En finir avec sa vie, mais en briser combien d’autres ? se demande-t-elle. Quand Marie Laberge parle de son oeuvre, la femme de théâtre n’est jamais bien loin. Tout son discours s’accompagne d’une gestuelle, et cette façon qu’elle a de rouler les mots rend l’intensité qu’elle met à marteler sa vision de la vie. Encore et encore, dans ses romans et maintenant un essai, le premier. Un autre genre littéraire avec ça ?
« Je n’en sais rien. Parce qu’on ignore ce que sera demain. Ce qui est certain, c’est que l’essai n’est pas dans ma palette habituelle. » Puis elle se fait toute timide, rougit même en évoquant les poèmes qu’elle écrit depuis toujours. « Mais je ne serais jamais capable de les montrer ! C’est trop intime, j’aurais l’impression de me livrer. Juste d’en parler, j’ai la gorge nouée. » Là, on croit entendre dans son regard une expression d’humilité devant la grandeur du style de création.
Les mêmes amis
Maintenant que la fournée en duo aboutit dans les mains du public, « je vais essayer de voir comment je vais, de me demander où va ma pensée, mon énergie. J’aime bien l’idée d’être en jachère, j’ai besoin de plonger dans la vie pour que l’écriture revienne. » Ses lecteurs, avec qui elle entretient une relation pour le moins privilégiée, l’alimentent abondamment. « Les gens et moi, on a les mêmes amis : les personnages. »
Marie Laberge ne tient pourtant rien pour acquis. « Mes 40 ans d'écriture, ç’aurait pu être 40 ans de misère. Ce fut plutôt 40 ans de rencontres, de magnifiques aventures, de défis, de surprises. Et j’en éprouve beaucoup de gratitude, pas de façon flagorneuse, mais parce que je sais à quel point c’est rare. »
Surtout au Québec, ce petit marché où il est si difficile de vivre de son art. Mais là n’est pas la seule inquiétude de la romancière : l’analphabétisme la préoccupe tout autant. « Notre population compte 40 % d’analphabètes fonctionnels. Ce qui veut dire une perte d’intérêt pour cette chose qu’on appelle la lecture. Selon des études, même les universitaires qui ne lisent pas pendant cinq à dix ans perdront la capacité de décoder une phrase complexe. C’est donc une grande chance pour moi de générer de forts tirages dans un environnement aussi peu amical pour la littérature… »
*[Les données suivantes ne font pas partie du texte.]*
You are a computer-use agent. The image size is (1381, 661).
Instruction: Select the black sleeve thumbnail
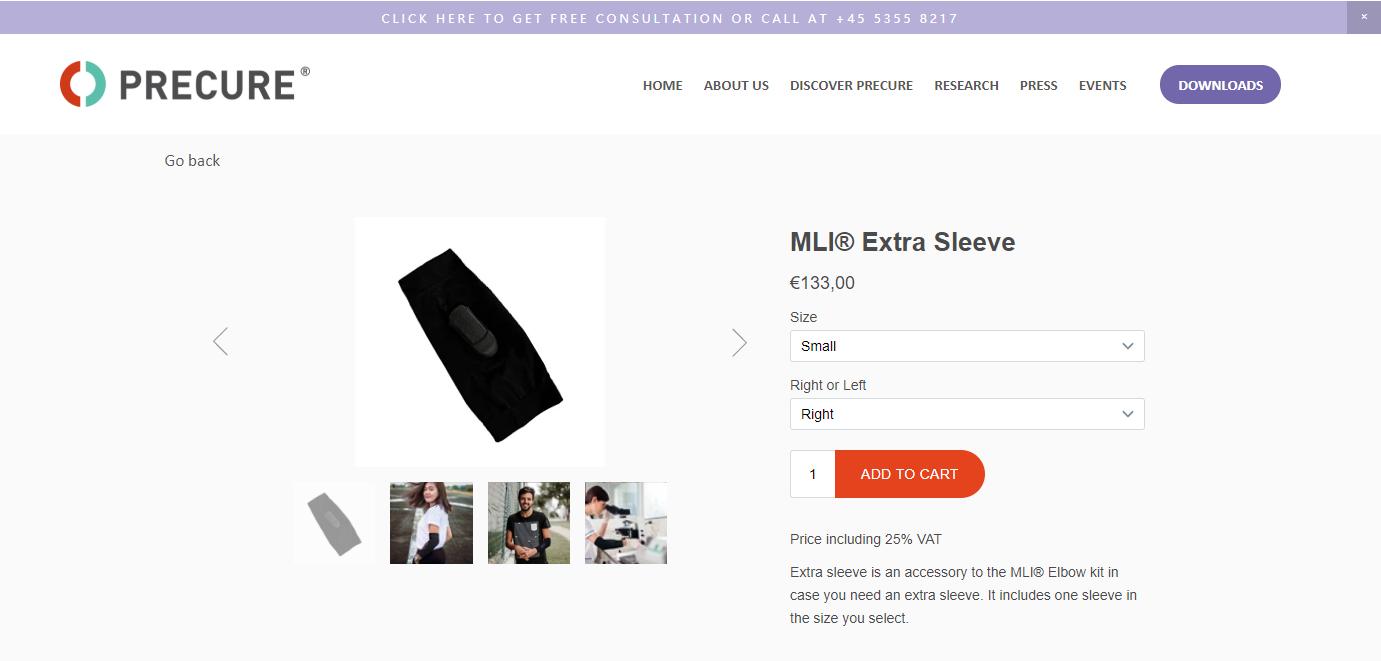pyautogui.click(x=333, y=523)
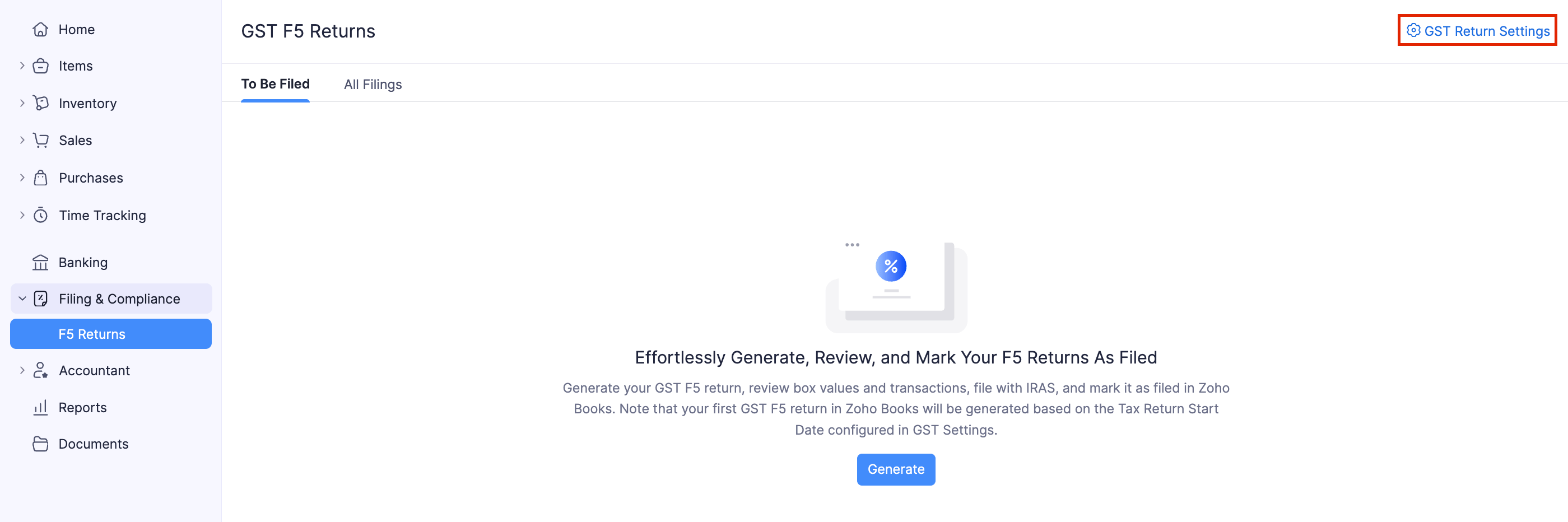
Task: Click the Purchases bag icon
Action: point(40,178)
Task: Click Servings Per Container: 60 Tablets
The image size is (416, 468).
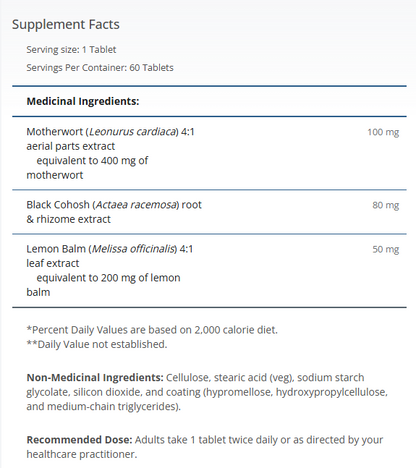Action: click(100, 68)
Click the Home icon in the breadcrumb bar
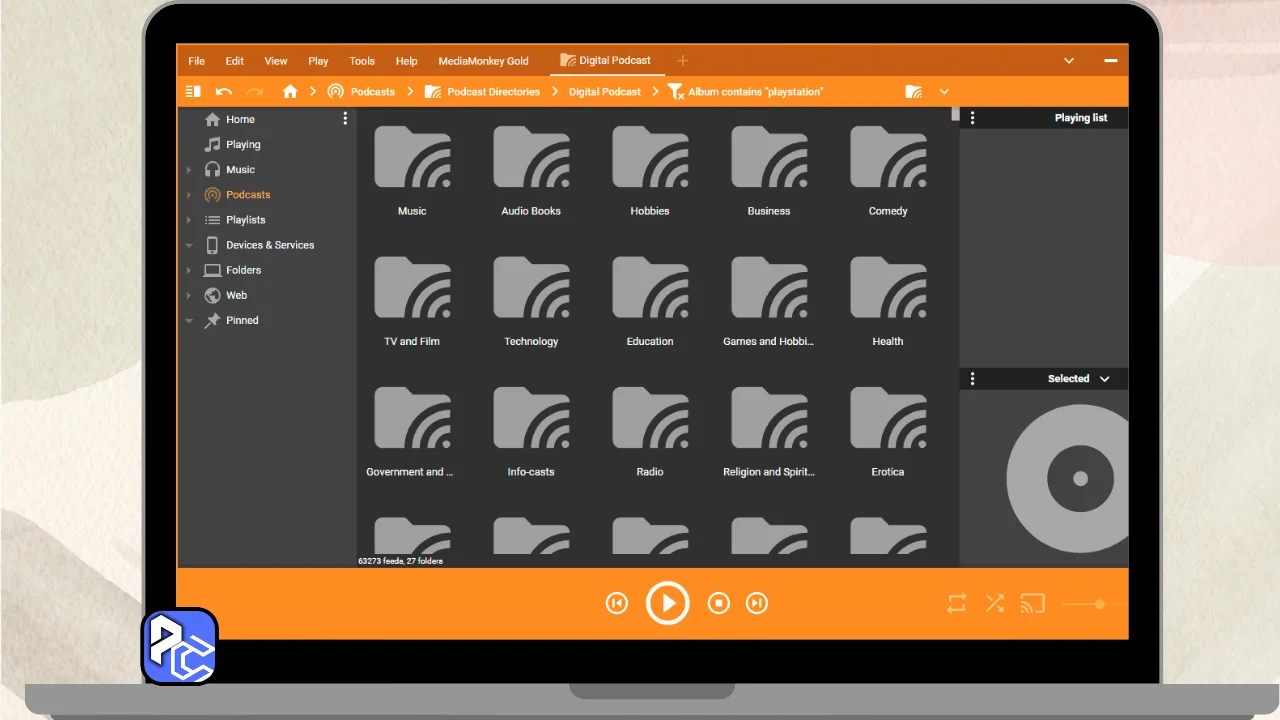 (290, 91)
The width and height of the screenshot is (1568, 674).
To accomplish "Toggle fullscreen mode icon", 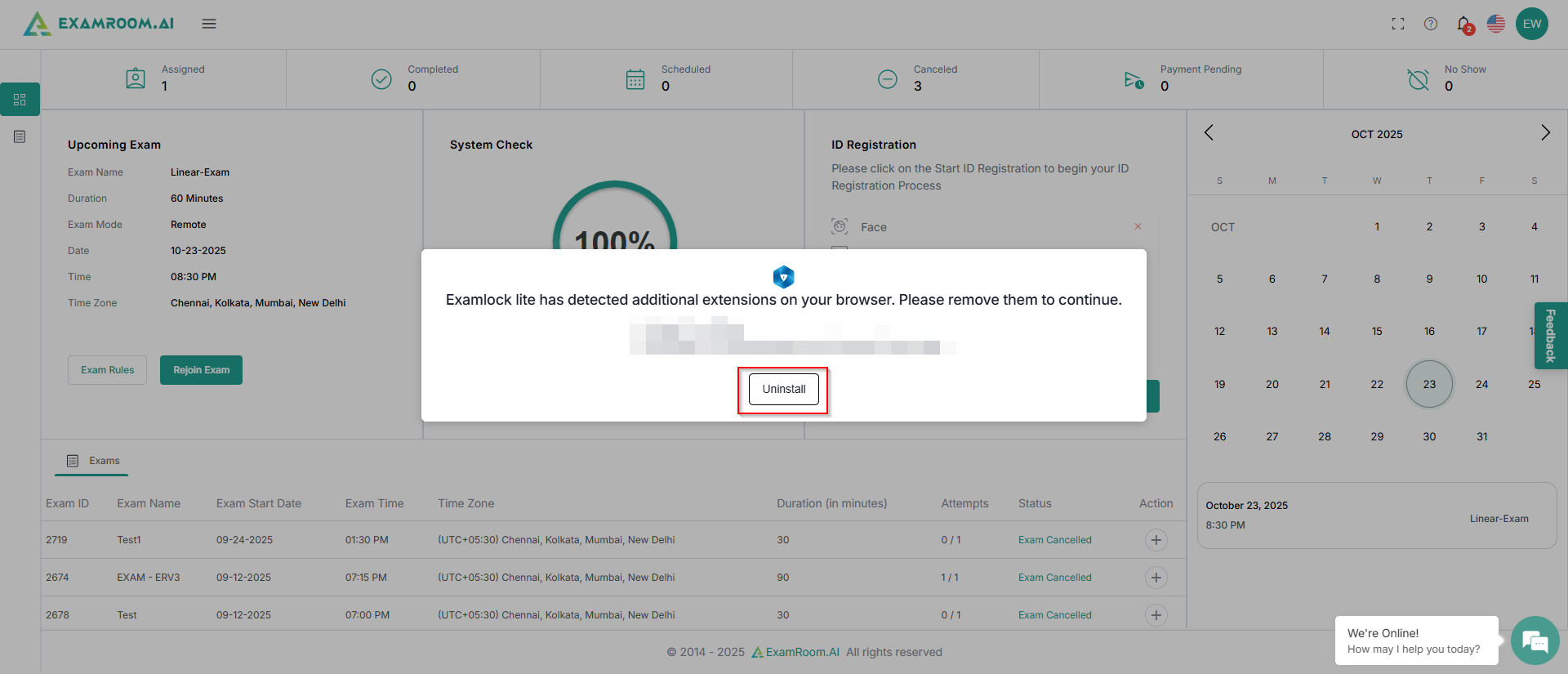I will point(1398,24).

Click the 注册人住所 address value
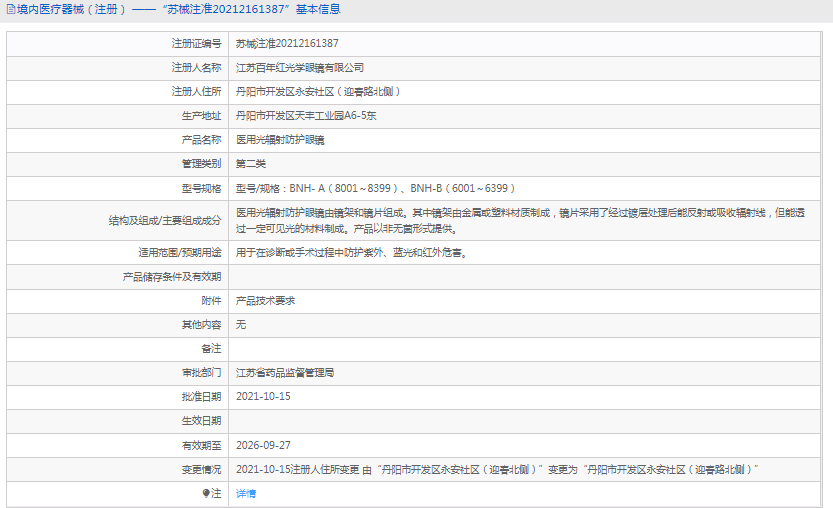[x=318, y=92]
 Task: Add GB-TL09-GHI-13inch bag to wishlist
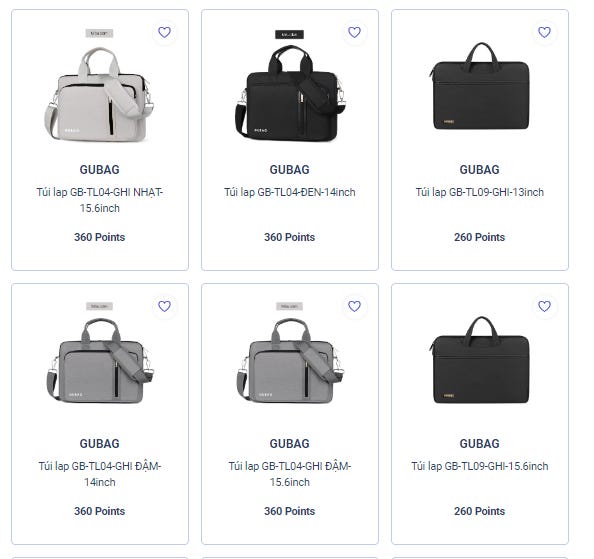pyautogui.click(x=544, y=33)
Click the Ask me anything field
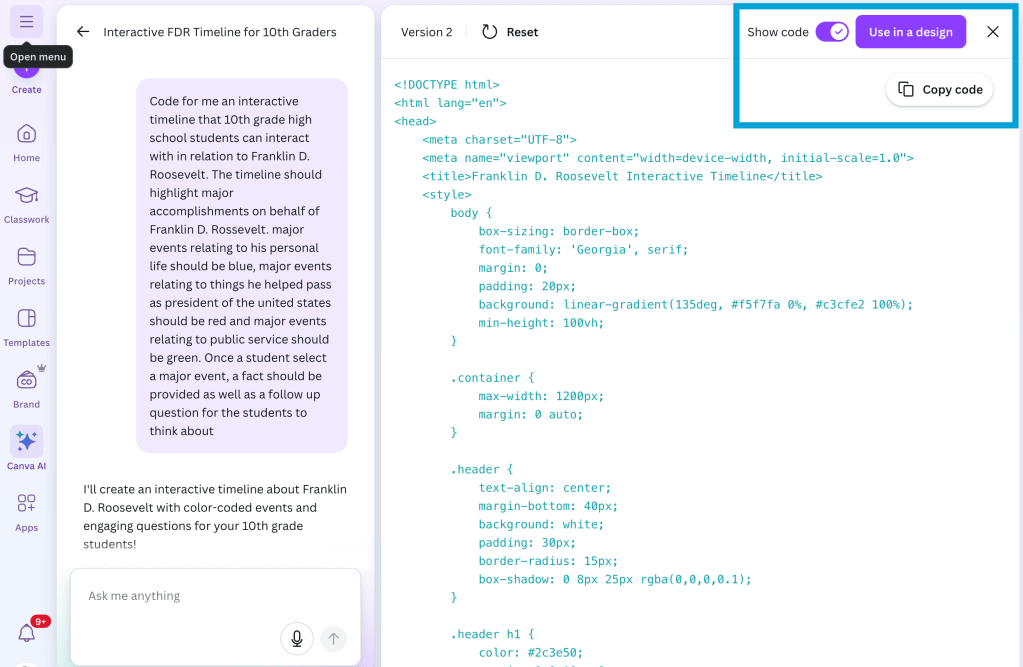 coord(180,596)
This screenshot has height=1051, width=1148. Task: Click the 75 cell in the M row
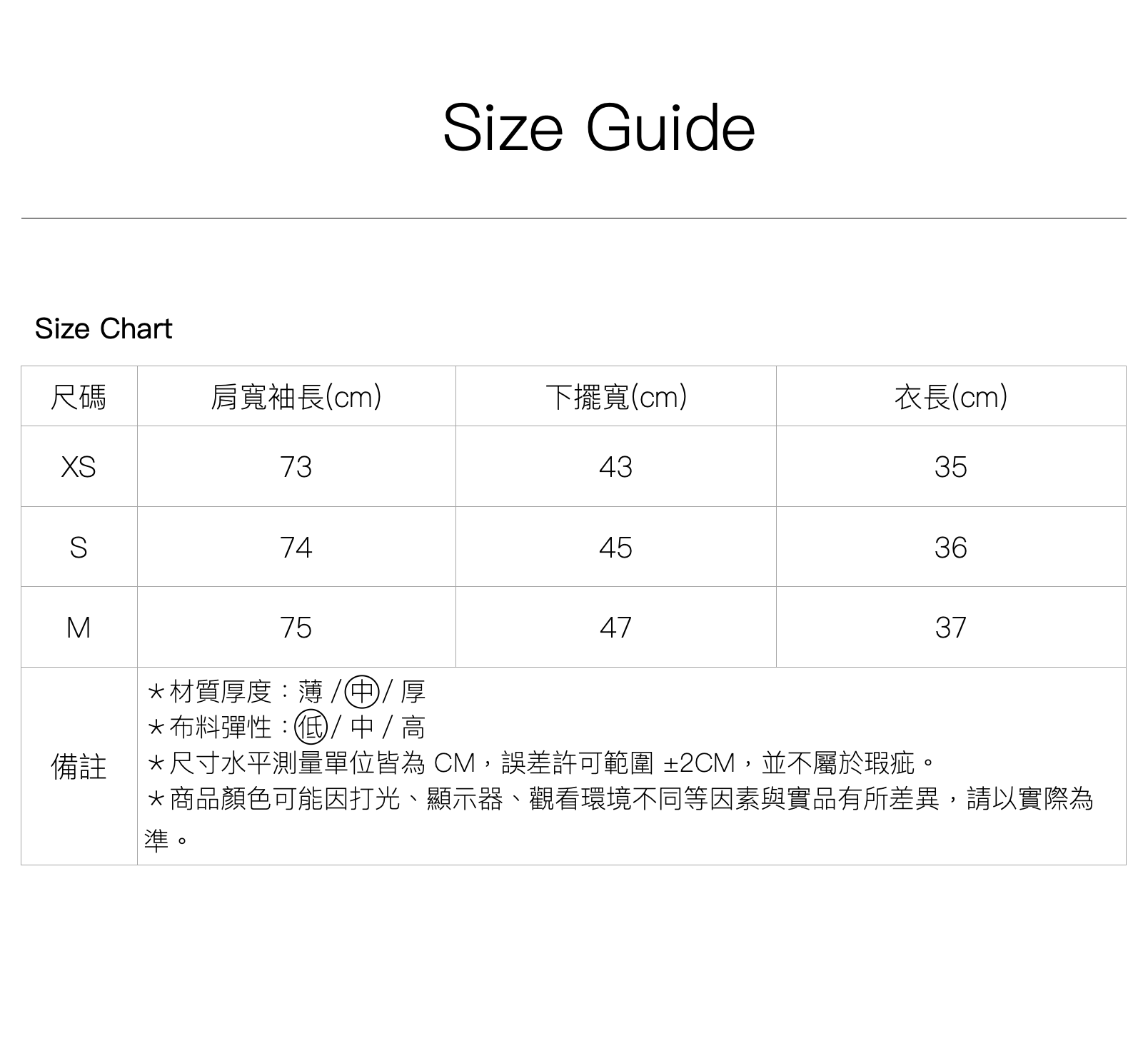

Sur les berges du « Mass »
Laberge se retire toujours complètement pour écrire. Dans le silence, loin des siens, indisponible. « C’est un grand luxe de pouvoir m’absorber totalement. Je dois ainsi m’assurer que vis-à-vis de l’impulsion de départ, si ce n’est l’obsession de départ, je suis en droite ligne avec ce que je voulais faire, ma flèche intérieure. Et ça, il faut que je le fasse seule. »
Elle squatte alors une maison dans le Massachusetts. Toujours la même, jusqu’à récemment puisque celle-ci est « mangée par l’océan ». Mais il en a enfanté des titres, le sobre petit chalet. « Quand j’y ai écrit La cérémonie des anges, par exemple, l’hiver avait été rigoureux et l’étage où je dormais n’était pas chauffé ! »
Dans ces périodes intenses de création, la dramaturge ne délaisse jamais sa Waterman, ni même le type de papier, qu’elle trouve « parfaitement glissant » pour aligner les mots. « Le premier jet, pour moi, c’est un élan de passion, de libération. Écrire à la plume, le corps penché, fait partie d’un rituel. On devient maniaque à un moment donné ! »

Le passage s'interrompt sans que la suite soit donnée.